Crono5 - 2008-08-30 10:12:26

French surgeons destroy brain tumour on conscious patient in world first

By Henry Samuel in Paris
Last Updated: 11:40PM BST 29 Aug 2008

http://www.telegraph.co.uk/news/worldne … first.html

The team from Pitié-Salpêtrière hospital in Paris drilled a 3mm hole into the skull of a patient under local anaesthetic, inserting a tiny fibre-optic cable armed with a laser.

The doctors were then able to "see" the metastatic tumour and steer the cable thanks to a MRI (magnetic resonance imaging) scan, which uses magnetic and radio waves.

Once inside the skull, they carried out a computer simulation of the treatment. Then they activated the laser, which heated and killed the tumour tissue for up to two minutes. The MRI scan allowed them to modify the exact energy output needed from the laser.

The patient remained wide awake throughout and was said to have felt nothing. Once all the cancer cells were dead, the cable was removed and the patient allowed to return home the same day.
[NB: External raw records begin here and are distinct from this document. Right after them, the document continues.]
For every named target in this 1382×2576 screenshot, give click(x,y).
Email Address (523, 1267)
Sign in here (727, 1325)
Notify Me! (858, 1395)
"This is the first time that laser technology has been used inside the skull and that it is associated with a MRI giving real time data", chief surgeon Alexandre Carpentier told Le Monde newspaper.

The results have been published in a paper in the Neurosurgeryjournal.

The ground-breaking surgical trials were conducted on 15 patients over the past two years, overseen by France's health security agency Afssaps. None of the patients' tumours responded to conventional treatment and their life expectancy if untreated was no more than three months.

Only six of the operations were total - covering the whole tumour. Of those, five out of six had no remissions in the nine months following surgery.

Later operations involved patients with several or larger tumours.

The surgery was made possible thanks to a revolutionary American-designed laser that is permanently chilled to avoid causing blood clots on contact with the brain or epileptic fits.

The team believes that their successes could pave the way for a whole new type of "interventional" MRI treatment.

However, it said it lacked the necessary funds to take its research further, and needed a further two million euros to progress.

Secondary brain cancer or cerebral metastasis is the most common malignancy affecting the brain, and is present in a fifth of all people who die of cancer. It is formed when cells from a primary cancer, usually in the lungs, are pumped around the body in the blood and clump together in the brain.

The French results will now undergo months, probably years, of further stringent tests.